A Minimum Epitope Overlap between Infections Strongly Narrows the Emerging T Cell Repertoire.

Many infections are caused by pathogens that are similar, but not identical, to previously encountered viruses, bacteria, or vaccines. In such re-infections, pathogens introduce known antigens, which are recognized by memory T cells and new antigens that activate naive T cells. How preexisting memory T cells impact the repertoire of T cells responding to new antigens is still largely unknown. We demonstrate that even a minimum epitope overlap between infections strongly increases the activation threshold and narrows the diversity of T cells recruited in response to new antigens. Thus, minimal cross-reactivity between infections can significantly impact the outcome of a subsequent immune response. Interestingly, we found that non-transferrable memory T cells are most effective in raising the activation threshold. Our findings have implications for designing vaccines and suggest that vaccines meant to target low-affinity T cells are less effective when they contain a strong CD8 T cell epitope that has previously been encountered.

Autoimmunity-associated LYP-W620 does not impair thymic negative selection of autoreactive T cells.

A C1858T (R620W) variation in the PTPN22 gene encoding the tyrosine phosphatase LYP is a major risk factor for human autoimmunity. LYP is a known negative regulator of signaling through the T cell receptor (TCR), and murine Ptpn22 plays a role in thymic selection. However, the mechanism of action of the R620W variant in autoimmunity remains unclear. One model holds that LYP-W620 is a gain-of-function phosphatase that causes alterations in thymic negative selection and/or thymic output of regulatory T cells (Treg) through inhibition of thymic TCR signaling.

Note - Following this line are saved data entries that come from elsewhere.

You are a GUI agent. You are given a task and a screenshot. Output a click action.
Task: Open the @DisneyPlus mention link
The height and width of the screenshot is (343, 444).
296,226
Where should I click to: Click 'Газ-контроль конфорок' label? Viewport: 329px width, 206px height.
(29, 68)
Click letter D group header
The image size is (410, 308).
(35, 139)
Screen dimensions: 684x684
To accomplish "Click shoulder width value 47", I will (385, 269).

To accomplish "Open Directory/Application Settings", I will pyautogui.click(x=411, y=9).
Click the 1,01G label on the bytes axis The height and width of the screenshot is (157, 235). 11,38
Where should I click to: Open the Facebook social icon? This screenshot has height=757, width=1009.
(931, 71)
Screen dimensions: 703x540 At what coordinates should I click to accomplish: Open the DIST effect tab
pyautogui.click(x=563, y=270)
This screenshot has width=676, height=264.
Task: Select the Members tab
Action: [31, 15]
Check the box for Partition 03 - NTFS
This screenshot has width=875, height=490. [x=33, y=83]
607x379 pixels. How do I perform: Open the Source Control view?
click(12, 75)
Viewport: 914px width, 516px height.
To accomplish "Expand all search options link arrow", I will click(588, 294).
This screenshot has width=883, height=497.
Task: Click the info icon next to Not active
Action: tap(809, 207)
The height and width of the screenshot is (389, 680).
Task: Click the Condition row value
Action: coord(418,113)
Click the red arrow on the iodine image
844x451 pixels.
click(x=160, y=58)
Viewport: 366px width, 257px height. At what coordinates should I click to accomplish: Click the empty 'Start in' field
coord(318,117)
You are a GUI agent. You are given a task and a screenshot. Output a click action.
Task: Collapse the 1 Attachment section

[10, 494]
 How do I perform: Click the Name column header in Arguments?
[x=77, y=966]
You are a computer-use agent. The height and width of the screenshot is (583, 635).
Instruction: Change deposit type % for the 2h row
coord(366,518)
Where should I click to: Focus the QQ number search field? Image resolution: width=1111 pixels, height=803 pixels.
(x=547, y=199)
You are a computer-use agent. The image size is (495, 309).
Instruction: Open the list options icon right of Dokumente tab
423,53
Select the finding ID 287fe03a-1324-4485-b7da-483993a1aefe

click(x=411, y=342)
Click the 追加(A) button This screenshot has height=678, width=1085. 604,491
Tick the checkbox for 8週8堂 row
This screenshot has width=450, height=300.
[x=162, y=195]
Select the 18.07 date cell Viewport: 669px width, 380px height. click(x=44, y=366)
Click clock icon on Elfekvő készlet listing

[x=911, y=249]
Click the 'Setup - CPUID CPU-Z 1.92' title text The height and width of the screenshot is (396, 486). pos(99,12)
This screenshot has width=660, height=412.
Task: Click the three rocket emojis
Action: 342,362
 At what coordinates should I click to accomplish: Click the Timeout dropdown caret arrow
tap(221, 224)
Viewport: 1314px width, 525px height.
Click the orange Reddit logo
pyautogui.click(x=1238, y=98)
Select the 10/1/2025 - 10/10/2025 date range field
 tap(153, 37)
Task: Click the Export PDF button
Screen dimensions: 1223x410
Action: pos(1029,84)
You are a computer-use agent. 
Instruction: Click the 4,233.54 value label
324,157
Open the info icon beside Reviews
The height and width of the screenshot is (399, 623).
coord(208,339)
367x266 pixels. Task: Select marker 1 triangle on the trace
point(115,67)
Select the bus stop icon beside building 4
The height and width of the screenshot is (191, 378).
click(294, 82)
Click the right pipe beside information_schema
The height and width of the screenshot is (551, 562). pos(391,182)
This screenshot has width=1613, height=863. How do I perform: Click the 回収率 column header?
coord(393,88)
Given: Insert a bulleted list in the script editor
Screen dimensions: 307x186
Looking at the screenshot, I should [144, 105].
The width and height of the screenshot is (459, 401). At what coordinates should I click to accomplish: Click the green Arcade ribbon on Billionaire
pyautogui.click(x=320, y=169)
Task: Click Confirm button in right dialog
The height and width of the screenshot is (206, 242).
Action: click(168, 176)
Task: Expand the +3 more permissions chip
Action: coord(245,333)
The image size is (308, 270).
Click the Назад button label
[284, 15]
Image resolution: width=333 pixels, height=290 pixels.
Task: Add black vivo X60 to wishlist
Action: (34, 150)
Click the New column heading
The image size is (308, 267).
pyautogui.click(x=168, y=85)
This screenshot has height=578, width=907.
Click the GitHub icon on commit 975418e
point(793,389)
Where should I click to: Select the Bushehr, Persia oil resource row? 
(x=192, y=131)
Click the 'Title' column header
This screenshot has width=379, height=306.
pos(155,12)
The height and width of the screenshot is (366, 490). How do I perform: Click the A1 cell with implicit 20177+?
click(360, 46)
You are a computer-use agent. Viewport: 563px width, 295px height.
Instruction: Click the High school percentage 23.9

To test this model, we generated mice in which the human LYP-W620 variant or its phosphatase-inactive mutant are expressed in developing thymocytes under control of the proximal Lck promoter. We found that LYP-W620 expression results in diminished thymocyte TCR signaling, thus modeling a "gain-of-function" of LYP at the signaling level. However, LYP-W620 transgenic mice display no alterations of thymic negative selection and no anomalies in thymic output of CD4(+)Foxp3(+) Treg were detected in these mice. Lck promoter-directed expression of the human transgene also causes no alteration in thymic repertoire or increase in disease severity in a model of rheumatoid arthritis, which depends on skewed thymic selection of CD4(+) T cells. Our data suggest that a gain-of-function of LYP is unlikely to increase risk of autoimmunity through alterations of thymic selection and that LYP likely acts in the periphery perhaps selectively in regulatory T cells or in another cell type to increase risk of autoimmunity.

Autoreactive T cells bypass negative selection and respond to self-antigen stimulation during infection.

Central and peripheral tolerance prevent autoimmunity by deleting the most aggressive CD8(+) T cells but they spare cells that react weakly to tissue-restricted antigen (TRA). To reveal the functional characteristics of these spared cells, we generated a transgenic mouse expressing the TCR of a TRA-specific T cell that had escaped negative selection. Interestingly, the isolated TCR matches the affinity/avidity threshold for negatively selecting T cells, and when developing transgenic cells are exposed to their TRA in the thymus, only a fraction of them are eliminated but significant numbers enter the periphery. In contrast to high avidity cells, low avidity T cells persist in the antigen-positive periphery with no signs of anergy, unresponsiveness, or prior activation. Upon activation during an infection they cause autoimmunity and form memory cells. Unexpectedly, peptide ligands that are weaker in stimulating the transgenic T cells than the thymic threshold ligand also induce profound activation in the periphery. Thus, the peripheral T cell activation threshold during an infection is below that of negative selection for TRA. These results demonstrate the existence of a level of self-reactivity to TRA to which the thymus confers no protection and illustrate that organ damage can occur without genetic predisposition to autoimmunity.